=== Angezeigter Text ===
──────────
Während der Durchsuchungen am Mittwoch sind zwar etliche Waffen gefunden worden. Das waren allerdings laut einer ersten Aufstellung hauptsächlich Signalschussoder Schreckschusswaffen sowie Schwerter und Armbrüste. Mit anderen Worten: nicht genügend Ausrüstung für den Umsturz, auf den sich die Gruppe vorbereitet haben soll. Die Durchsuchungen waren auch am Donnerstag noch nicht abgeschlossen. Dass direkt nach dem Zugriff nur eine Kurzwaffe und zwei Langwaffen, die scharfe Munition verschießen, entdeckt wurden, wirft dennoch Fragen auf: Gibt es vielleicht noch geheime Waffendepots? Und haben Verdächtige womöglich Wind von der geplanten Razzia bekommen und rechtzeitig Waffen verschwinden lassen? Mehrere
der Verdächtigen besaßen Sicherheitskreisen zufolge eine waffenrechtliche Erlaubnis, etwa als Sportschützen. Bei einem Beschuldigten sei eine Liste mit Namen von Abgeordneten gefunden worden, heißt es. Ohne Anmerkungen, sodass die Bedeutung unklar ist. Die betroffenen Politiker und Politikerinnen seien informiert worden.
Außenministerin Annalena Baerbock (Grüne) unterstrich angesichts der mutmaßlichen Terrorpläne die Bedeutung der internationalen Zusammenarbeit: „Einer der größten polizeilichen Einsätze in der Bundesrepublik Deutschland macht deutlich, dass wir mit Blick auf die Gefahr von Rechtsterror in unserem Land nicht naiv sein dürfen“, sagte sie bei einem Besuch in Dublin.
──────────
=== Gestellte Aufgabe ===
Tippen Sie den obigen Text über die Waffenfunde bei den Durchsuchungen vollständig und ohne jede Änderung ab.

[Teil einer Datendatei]
──────────
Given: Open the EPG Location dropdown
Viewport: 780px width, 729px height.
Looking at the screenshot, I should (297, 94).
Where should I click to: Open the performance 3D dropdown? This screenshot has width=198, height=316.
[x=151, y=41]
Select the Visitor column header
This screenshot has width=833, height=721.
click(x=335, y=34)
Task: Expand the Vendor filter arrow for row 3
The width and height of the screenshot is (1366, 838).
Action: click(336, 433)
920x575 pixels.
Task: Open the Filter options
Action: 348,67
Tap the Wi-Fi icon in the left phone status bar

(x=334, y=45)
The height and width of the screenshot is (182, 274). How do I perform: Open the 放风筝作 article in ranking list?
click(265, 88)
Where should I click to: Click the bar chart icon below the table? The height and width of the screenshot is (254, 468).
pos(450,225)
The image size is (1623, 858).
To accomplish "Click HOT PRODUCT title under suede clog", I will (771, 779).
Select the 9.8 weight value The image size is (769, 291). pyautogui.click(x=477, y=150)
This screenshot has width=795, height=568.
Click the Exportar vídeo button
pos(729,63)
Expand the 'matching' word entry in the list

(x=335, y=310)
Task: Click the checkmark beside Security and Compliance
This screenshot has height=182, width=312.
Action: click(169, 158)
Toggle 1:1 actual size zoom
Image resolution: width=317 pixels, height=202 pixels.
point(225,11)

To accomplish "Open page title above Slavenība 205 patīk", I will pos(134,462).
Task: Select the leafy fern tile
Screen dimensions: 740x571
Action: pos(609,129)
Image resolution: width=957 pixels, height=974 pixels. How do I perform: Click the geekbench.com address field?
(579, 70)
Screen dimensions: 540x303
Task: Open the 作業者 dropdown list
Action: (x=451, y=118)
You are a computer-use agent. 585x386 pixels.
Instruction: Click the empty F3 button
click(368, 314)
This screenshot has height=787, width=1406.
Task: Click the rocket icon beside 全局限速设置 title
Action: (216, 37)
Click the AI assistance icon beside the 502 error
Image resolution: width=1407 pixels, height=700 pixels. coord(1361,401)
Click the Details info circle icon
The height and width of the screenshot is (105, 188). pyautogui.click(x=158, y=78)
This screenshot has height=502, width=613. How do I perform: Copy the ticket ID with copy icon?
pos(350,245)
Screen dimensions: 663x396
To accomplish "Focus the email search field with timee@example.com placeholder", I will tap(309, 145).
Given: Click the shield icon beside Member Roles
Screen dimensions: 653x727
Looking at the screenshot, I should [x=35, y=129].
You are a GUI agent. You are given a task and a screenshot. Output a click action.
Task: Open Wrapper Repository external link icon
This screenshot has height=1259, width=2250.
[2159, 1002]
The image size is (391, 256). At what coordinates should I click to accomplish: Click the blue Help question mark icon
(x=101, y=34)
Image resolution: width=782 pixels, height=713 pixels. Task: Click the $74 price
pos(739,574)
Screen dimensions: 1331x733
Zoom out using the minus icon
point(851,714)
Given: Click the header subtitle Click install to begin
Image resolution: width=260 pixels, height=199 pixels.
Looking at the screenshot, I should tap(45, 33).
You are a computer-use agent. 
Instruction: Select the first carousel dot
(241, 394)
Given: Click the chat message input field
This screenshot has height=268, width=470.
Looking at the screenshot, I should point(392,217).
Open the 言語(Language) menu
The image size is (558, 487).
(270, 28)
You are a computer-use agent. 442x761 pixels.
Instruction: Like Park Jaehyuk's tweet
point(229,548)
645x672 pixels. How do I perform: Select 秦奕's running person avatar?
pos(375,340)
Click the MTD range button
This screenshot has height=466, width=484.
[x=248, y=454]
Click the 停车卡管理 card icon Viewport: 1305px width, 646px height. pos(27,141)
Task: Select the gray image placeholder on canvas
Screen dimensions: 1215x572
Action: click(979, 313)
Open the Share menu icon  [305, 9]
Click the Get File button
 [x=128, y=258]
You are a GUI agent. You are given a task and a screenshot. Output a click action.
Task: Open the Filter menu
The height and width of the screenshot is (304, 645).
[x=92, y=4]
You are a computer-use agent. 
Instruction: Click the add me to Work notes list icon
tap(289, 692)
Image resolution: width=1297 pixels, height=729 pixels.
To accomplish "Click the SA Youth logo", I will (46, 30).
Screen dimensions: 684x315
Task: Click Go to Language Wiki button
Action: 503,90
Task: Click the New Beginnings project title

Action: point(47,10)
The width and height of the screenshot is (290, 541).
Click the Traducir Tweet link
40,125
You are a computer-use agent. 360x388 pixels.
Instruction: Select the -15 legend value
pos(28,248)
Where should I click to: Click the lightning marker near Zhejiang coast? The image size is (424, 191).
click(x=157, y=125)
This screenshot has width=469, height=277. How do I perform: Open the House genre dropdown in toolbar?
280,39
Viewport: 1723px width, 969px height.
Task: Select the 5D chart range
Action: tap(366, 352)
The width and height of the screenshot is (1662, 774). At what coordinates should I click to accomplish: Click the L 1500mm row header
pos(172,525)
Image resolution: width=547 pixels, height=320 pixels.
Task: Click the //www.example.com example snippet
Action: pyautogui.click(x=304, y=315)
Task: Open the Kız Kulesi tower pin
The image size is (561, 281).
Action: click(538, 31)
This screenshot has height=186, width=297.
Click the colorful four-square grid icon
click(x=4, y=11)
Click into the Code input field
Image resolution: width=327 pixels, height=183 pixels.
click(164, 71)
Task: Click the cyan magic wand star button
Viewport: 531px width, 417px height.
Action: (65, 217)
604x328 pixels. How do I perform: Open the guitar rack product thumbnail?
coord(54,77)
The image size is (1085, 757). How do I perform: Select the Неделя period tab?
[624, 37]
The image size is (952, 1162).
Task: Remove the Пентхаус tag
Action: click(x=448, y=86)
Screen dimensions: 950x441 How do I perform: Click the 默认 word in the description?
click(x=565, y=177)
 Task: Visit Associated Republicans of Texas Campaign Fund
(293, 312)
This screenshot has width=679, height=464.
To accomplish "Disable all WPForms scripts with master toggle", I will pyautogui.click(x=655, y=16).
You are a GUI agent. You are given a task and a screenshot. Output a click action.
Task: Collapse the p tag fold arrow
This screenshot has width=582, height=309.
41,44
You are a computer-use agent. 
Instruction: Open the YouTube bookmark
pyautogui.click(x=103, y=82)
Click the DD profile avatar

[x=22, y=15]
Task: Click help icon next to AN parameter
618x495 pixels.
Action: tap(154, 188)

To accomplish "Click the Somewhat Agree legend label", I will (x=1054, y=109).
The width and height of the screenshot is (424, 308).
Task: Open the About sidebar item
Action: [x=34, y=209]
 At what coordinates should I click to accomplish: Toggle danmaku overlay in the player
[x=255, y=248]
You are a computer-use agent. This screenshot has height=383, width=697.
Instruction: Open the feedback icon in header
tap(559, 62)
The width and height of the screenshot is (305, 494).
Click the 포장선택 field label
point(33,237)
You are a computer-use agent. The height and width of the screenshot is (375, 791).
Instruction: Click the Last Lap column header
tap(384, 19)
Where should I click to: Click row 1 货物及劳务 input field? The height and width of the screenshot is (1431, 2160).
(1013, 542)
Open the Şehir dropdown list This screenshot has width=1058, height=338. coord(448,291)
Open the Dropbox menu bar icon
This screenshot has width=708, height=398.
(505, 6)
──────────
=== Ergebnis der Aufgabe ===
Während der Durchsuchungen am Mittwoch sind zwar etliche Waffen gefunden worden. Das waren allerdings laut einer ersten Aufstellung hauptsächlich Signalschussoder Schreckschusswaffen sowie Schwerter und Armbrüste. Mit anderen Worten: nicht genügend Ausrüstung für den Umsturz, auf den sich die Gruppe vorbereitet haben soll. Die Durchsuchungen waren auch am Donnerstag noch nicht abgeschlossen. Dass direkt nach dem Zugriff nur eine Kurzwaffe und zwei Langwaffen, die scharfe Munition verschießen, entdeckt wurden, wirft dennoch Fragen auf: Gibt es vielleicht noch geheime Waffendepots? Und haben Verdächtige womöglich Wind von der geplanten Razzia bekommen und rechtzeitig Waffen verschwinden lassen? Mehrere
der Verdächtigen besaßen Sicherheitskreisen zufolge eine waffenrechtliche Erlaubnis, etwa als Sportschützen. Bei einem Beschuldigten sei eine Liste mit Namen von Abgeordneten gefunden worden, heißt es. Ohne Anmerkungen, sodass die Bedeutung unklar ist. Die betroffenen Politiker und Politikerinnen seien informiert worden.
Außenministerin Annalena Baerbock (Grüne) unterstrich angesichts der mutmaßlichen Terrorpläne die Bedeutung der internationalen Zusammenarbeit: „Einer der größten polizeilichen Einsätze in der Bundesrepublik Deutschland macht deutlich, dass wir mit Blick auf die Gefahr von Rechtsterror in unserem Land nicht naiv sein dürfen“, sagte sie bei einem Besuch in Dublin.